The Rural Schools and Community Trust reported in Rural Policy Matters that it would look at the process and outcome of the current Investing in Innovation (i3) and Race to the Top competitions. Here’s a snippet:

“We want to know not only whether competitive grants are reaching high-poverty and other rural areas, but to the extent they are not, why not. Competitive grants are important to (the Obama) administration, but as a principal tool for funding programs to reach high-poverty school districts, they are largely untested.”

Read the full article here.

The Obama Administration and U.S. Secretary of Education Arne Duncan have made competitive grants a key element of the administration’s “Blueprint for Reform” ESEA reauthorization strategy. It proposes new or expanded competitive grants in 17 programs areas, including teacher effectiveness, traditional and alternative paths to school leadership, programs for English Language Learners, and charter schools.

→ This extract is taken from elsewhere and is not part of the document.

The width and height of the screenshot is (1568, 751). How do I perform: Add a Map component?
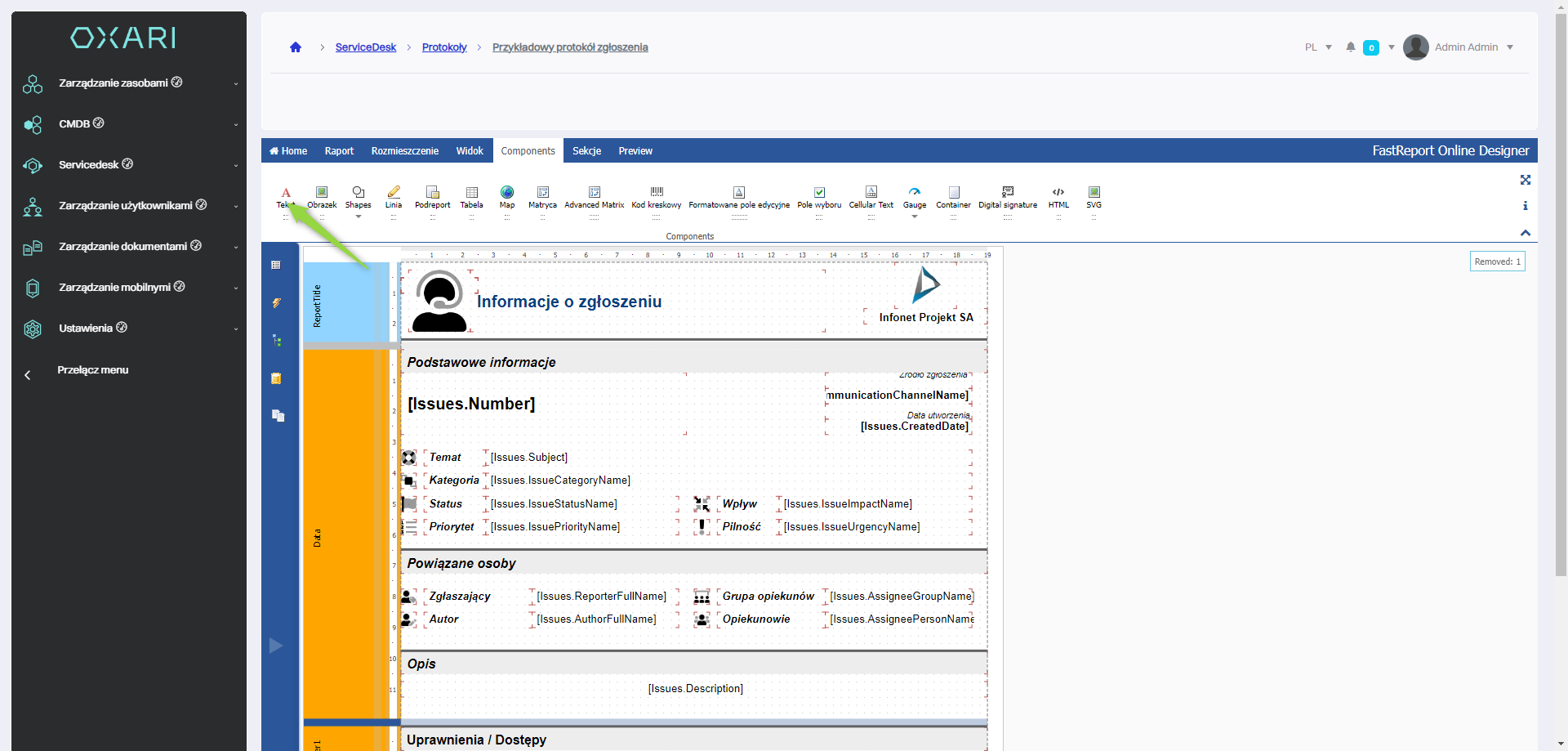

Such policies put small, rural school districts at a disadvantage, say educators and lawmakers from rural states. (Check out this EdWeek report back in March by Alyson Klein on the Politics K-12 blog.) Most small districts lack the resource capacity to hire grant writers. Many have too few students to meet the threshold to qualify for competitive grants. And many of the fixes prescribed by the current administration (charter schools and longer school days, for example) are less practical for remote or isolated rural school districts than measures such as distance learning.

The RSCT said it undertook the study, in part, because of its own experiences with the U.S. Department of Education while helping rural school districts compile their applications for the i3 program.

A version of this news article first appeared in the Rural Education blog.